By Kerry Lee | Head of Consulting

Working with many brands who sell on marketplaces either directly or through third parties, we’ve seen our fair share of Amazon strategy mistakes. New clients often ask us where other brands have commonly gone wrong when launching on Amazon, and what they can do to avoid those errors.

There is clearly money to be made selling online this way, if you can get your Amazon strategy right. The marketplace’s global sales are projected to grow from $201 billion in 2018 to $356 billion in 2022, according to Statista, and it’s growing its share of online sales in many developed markets.

Below are our top four areas where Amazon strategy mistakes occur.

1. Unaccounted for or underestimated costs of sale

Unsurprisingly, this is the biggest moan and unsurprisingly, a complex business such as Amazon has a range of complex charges. It’s not just selling fees you need to consider.  

If you use Amazon’s fulfilment service FBA you will incur storage costs, despatch costs and penalties if you don’t adhere to Amazon’s rules. We’ve seen company’s profitability hit because they have underestimated these.

Crucially, brands and resellers forget to account for the costs of the changes that will need to be made to their standard business operation in order to comply with Amazon policy. These costs are often associated with logistics and can be anything from altering your packaging, changing the manner of delivery / delivery partner and changing your pick /pack and labelling process. For a traditional grocer focused logistics machine, this is not easy and can come with significant cost.

2. Expecting your wholesale logistics operation to support working with Fulfilment By Amazon

Related to the first point, brands often overestimate the ability of their existing logistics infrastructure to flex to meet the demands of the Fulfilment By Amazon programme.

Unlike more traditional retailers or partners, Amazon doesn’t have an ordering schedule and, understandably, doesn’t hold many days of stock. Brands have small time windows to be able to deliver to Amazon’s distribution centres to keep this highly complex and well-oiled logistics machine moving.

Brands with a large number of SKUs, used to working on bigger bulk orders, find that the frequency and size of the orders for Amazon is very different to a more traditional retailer. One of our clients has a single logistics person that handles all of the supermarkets in the UK, and another just for Amazon.

3. Overly ambitious Amazon sales targets for the first three months

From the marketing information that Amazon provides brands might assume that as soon as they list product on Amazon that orders flood in. This is definitely not the case. Because the Amazon algorithm dictates the ‘buy box’ winner based on reviews, price, sales history, customer service and a range of other factors, it is exceptionally difficult to win the buy box in the first three months of activity on Amazon. Manage expectations internally to ensure that this is understood before you launch.

4. Underestimate the time managing Amazon is really going to take 

Marketing on Amazon functions in the same way as all digital marketing; to really deliver a strong return on investment you need to optimise and look for continuous improvement.
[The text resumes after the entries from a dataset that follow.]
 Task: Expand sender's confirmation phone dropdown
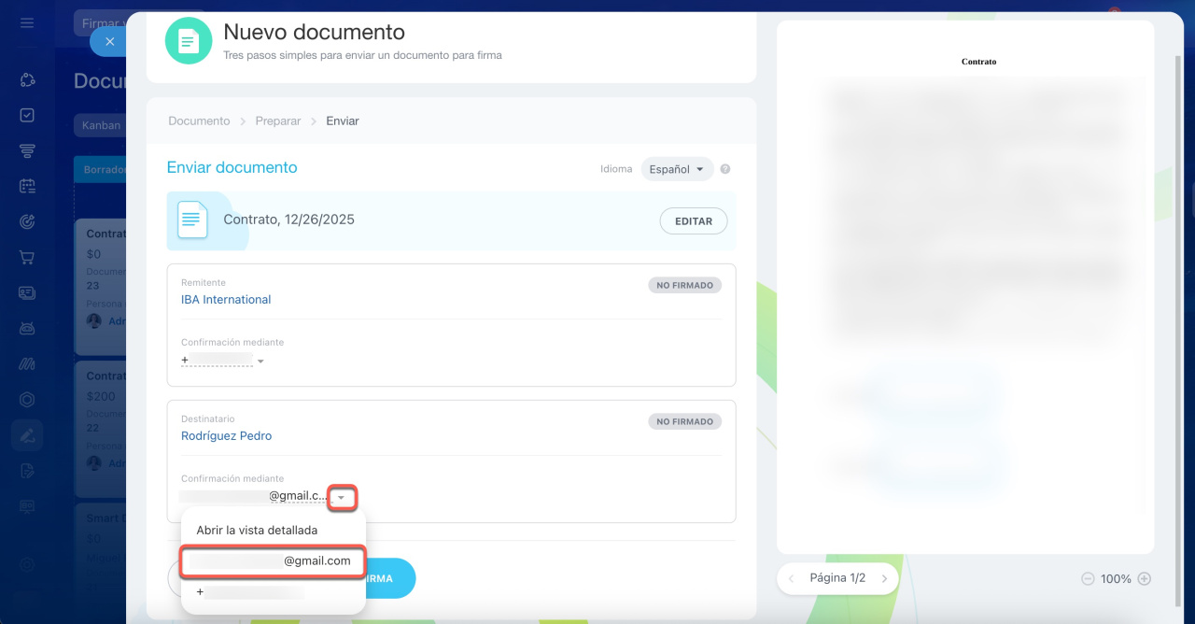click(260, 362)
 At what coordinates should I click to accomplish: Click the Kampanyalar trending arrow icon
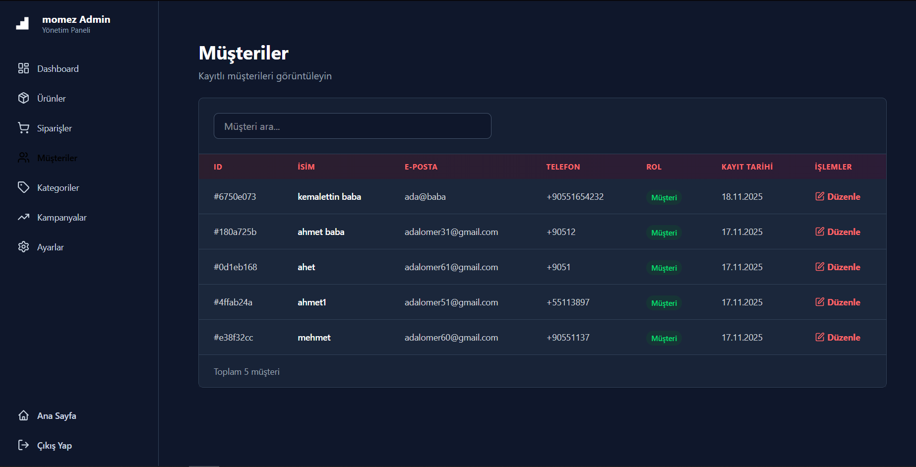click(x=23, y=217)
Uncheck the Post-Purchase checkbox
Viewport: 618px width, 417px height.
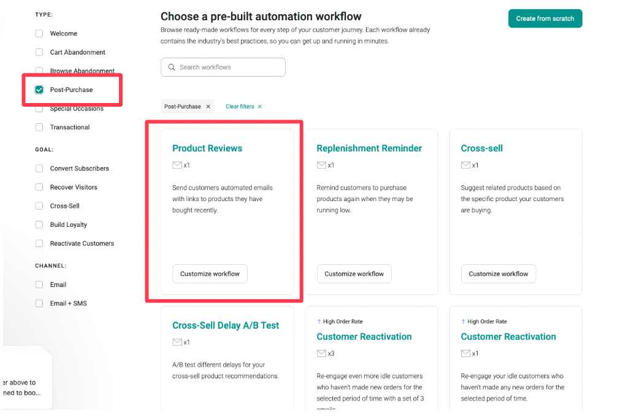click(x=39, y=89)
Search terms will change, new competitors will launch and Amazon continues to evolve its advertising products. To keep ahead of the rest, you need to dedicate time to improving your product presentation and performance marketing on the site.

From the logistics to the marketing, there are multiple aspects of your Amazon strategy that will require attention to avoid potentially costly mistakes. To succeed, you cannot just list a product and move on, managing stock occasionally.